Leliana joins them on the floor then, another solid presence on his other side, tucked into the curve of his legs. She searches beneath the blanket for his hand, clenched tight as a gnarled claw at his side, clutching his own skin with bruising force. Under her fingers, he releases his grip, allowing her to twine their fingers together instead.

She hums a familiar tune even as his sobs shake the three of them where they sit.

 

\----

 

He does not cry, surprisingly, at the defeat of Corypheus or at the disbanding of the Inquisition two years later. And while he does get misty-eyed when he receives the letter from Cassandra, granting him land and the manor on its grounds for the treatment of lyrium addiction, the next time he truly cries is months after they leave the Exalted Council.

He leaves Skyhold without his armor of office, trading it for lighter leathers. But his hound trails after him and there’s a pleasantness to the heft of the pack he carries and the weight of the sword at his waist. Passing other travelers on his way, the former Commander of the Inquisition’s forces waves and nods, his sense of purpose renewed.

This is Cullen’s choice, more than joining the Inquisition was. His options are fully open, and he doesn’t have anyone else’s life to consider beyond his own (and his dog’s, but the great, slobbery beast would follow him anywhere). He is not trapped between maintaining the tenuous peace of Kirkwall, where he’d already proven himself a failure, or taking charge of the Inquisition’s army, where he’d barely kept himself alive and sane.

But he isn’t dead, and somehow he manages to smile.
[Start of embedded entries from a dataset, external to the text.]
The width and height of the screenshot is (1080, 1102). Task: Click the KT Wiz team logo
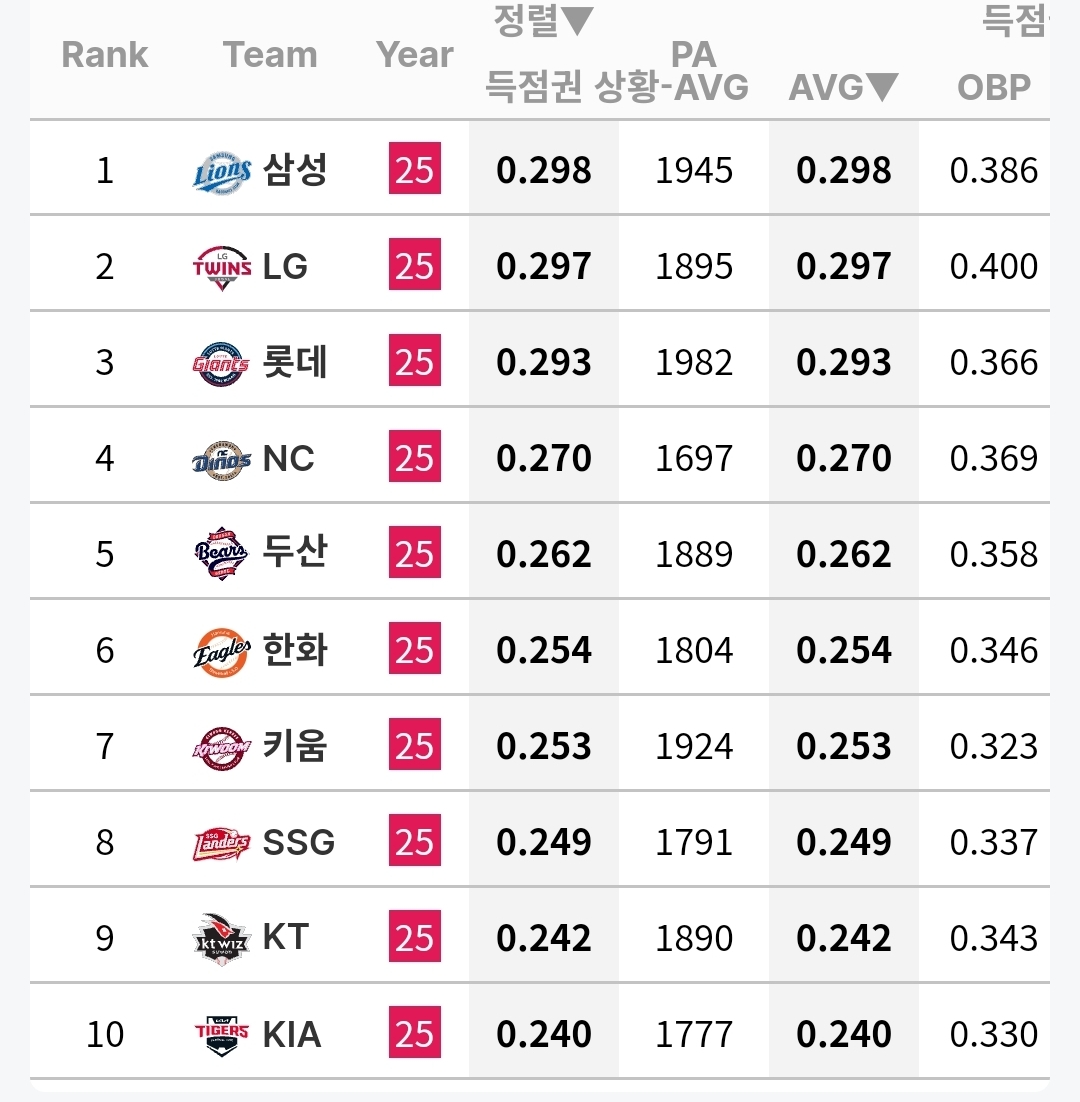tap(221, 939)
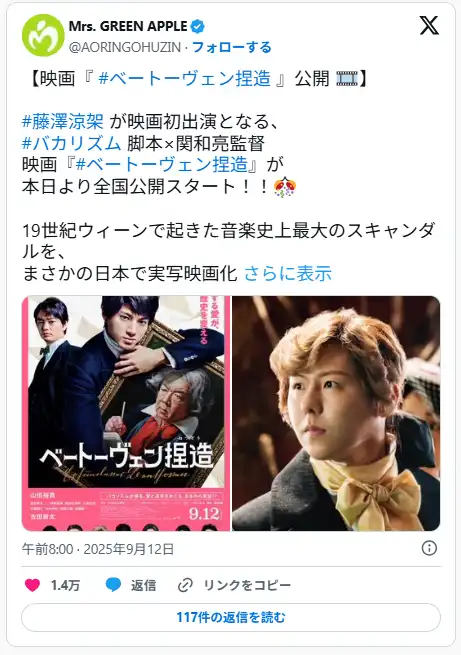This screenshot has width=461, height=655.
Task: Open the @AORINGOHUZIN handle
Action: pos(124,47)
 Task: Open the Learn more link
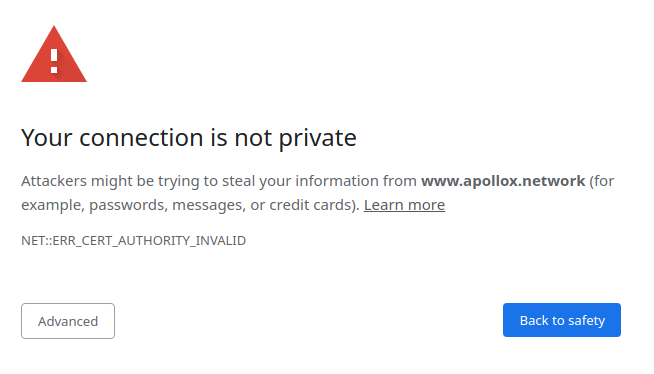[x=404, y=205]
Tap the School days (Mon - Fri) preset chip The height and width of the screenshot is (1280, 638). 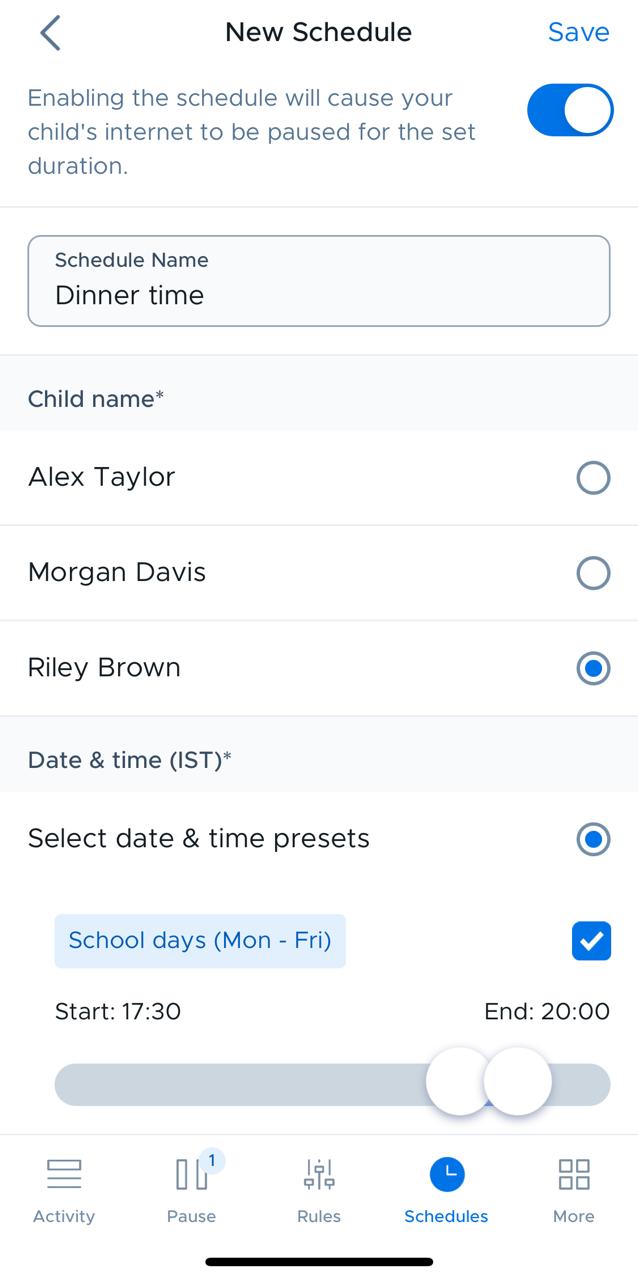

It’s nearly two weeks before he reaches the small town at the edge of the Brecilian Forest. He realizes as he enters the town proper that he’d sent no letter ahead and that beyond South Reach, he has no idea of his family’s location. Unfortunately, it’s the dinner hour so no one is out and about on the dirt roads. But there is a small inn, not bustling, but not empty.

He asks a woman with a tray full of mead for the whereabouts of the Rutherford family as soon as he enters. She regards him suspiciously until Pup forces his way in through the door, though Cullen had told him to remain outside. The mabari settles at his feet and the barmaid is immediately charmed.

Following her directions leads him out of town, surprisingly back the way he came, and he recalls the farmhouse he’d seen on the way in. Pup trots happily at his side, but his steps slow as he draws closer. Anxiety crawls over him, and he begins to wonder if they will even want him there, he shouldn’t impose, he thinks. And then he reminds himself that his siblings are not the same children he remembers when he’d last seen them as he left for training at the age of thirteen. He anticipates the rift between them and their knowledge of each other. No longer the boy he’d been, he is more broken now, will they take him as he is? Will they mourn the loss of the determined boy and his easy smile?

Pup whimpers up at him, and Cullen realizes that he’s stopped completely, standing in the middle of the road. Not far ahead, he can make out a roof and the stream of smoke from his family’s hearth. He wonders vaguely, what would happen if he simply sat down and did not move from this spot. Would he ever find the motivation to get up again? And he realizes that the only thing pulling him to that house, toward his family, is his wish to see them, to reconcile with them if they will allow it.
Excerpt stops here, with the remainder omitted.